I was an unknown but I would become known. I had asked my coach, Chloe Joi Thompson, for some three years, a year before the XXXII Olympiad in Tokyo, "What will it take to win this event?" She looked at me and said, "Thirty-feet and there will be no problem at all. But you have to get your speed approach to the maximum. You have the height. We just need more velocity on the approach. And you don't even have to worry about scratching because you are consistently taking off from the middle of the board." Cool. So I started pondering before the World Championships just before the Olympics how I could get my speed up before I had to get ready and finally at the end of the runway shorten my last step before I took off. And I finally came up with how I could go where no man has gone before, thirty feet and beyond. And Chloe hugged me and looked at me and said, "Brilliant!"
It was all in the time and place. Mike Powell, the world record holder had gone out 29 feet 4 and1/4 inches in the same city, Tokyo, Japan. Carl Lewis, the third best in the world, had gone 29 feet and 1 inch in the same city, Tokyo, Japan. And Bob Beamon had the Olympic record of 29 feet 2 and 1/4 inches, though in Mexico City. It was all in the cards. And all were going to fall to a little unknown like me because this was all that I wanted to do, to break the Long Jump Olympic, American and World Record.

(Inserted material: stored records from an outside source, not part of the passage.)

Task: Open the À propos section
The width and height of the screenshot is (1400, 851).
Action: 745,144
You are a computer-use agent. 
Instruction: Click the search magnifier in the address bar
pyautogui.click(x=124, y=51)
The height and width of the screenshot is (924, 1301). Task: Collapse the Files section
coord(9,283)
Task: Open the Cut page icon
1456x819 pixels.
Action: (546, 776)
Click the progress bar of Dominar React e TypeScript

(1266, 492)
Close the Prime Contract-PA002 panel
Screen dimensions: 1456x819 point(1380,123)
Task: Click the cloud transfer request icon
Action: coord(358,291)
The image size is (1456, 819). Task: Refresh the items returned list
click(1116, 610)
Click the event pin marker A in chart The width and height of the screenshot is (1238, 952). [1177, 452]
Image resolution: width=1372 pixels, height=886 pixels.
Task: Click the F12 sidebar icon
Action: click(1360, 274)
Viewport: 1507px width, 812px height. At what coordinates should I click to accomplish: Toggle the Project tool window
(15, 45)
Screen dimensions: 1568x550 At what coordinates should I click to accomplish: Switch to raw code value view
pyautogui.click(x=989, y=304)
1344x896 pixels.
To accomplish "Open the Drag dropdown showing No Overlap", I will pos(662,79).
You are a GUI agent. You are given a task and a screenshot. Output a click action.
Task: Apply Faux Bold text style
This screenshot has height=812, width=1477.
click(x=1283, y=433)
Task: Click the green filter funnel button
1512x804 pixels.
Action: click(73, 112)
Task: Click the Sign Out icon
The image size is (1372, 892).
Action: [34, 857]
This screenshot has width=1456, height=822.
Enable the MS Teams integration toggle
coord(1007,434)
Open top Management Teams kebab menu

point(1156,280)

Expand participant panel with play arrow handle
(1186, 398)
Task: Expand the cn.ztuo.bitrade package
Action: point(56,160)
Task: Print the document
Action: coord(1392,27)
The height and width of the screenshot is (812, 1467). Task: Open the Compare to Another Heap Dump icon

I didn't use my "Brilliant" plan like coach Thompson expressed to me until the Olympics. I had broken the World record the year before by 3/4 of an inch. But by the next summer I was flying high, figuratively as well as literally, with the gold in the Olympics along with the World and American records.
So in the Summer of 2020, Saturday, August 1, 2020 at The Games of The XXXII Olympiad, I soared further than any human had gone before to an exact thirty feet, 9.144 meters to win Gold in the event which I had been preparing for ten years. And the thing I did differently than any one else in Long Jump history: was to use starting blocks to get to optimal speed before take-off from the board, and have a 19 and 1/2 stride approach.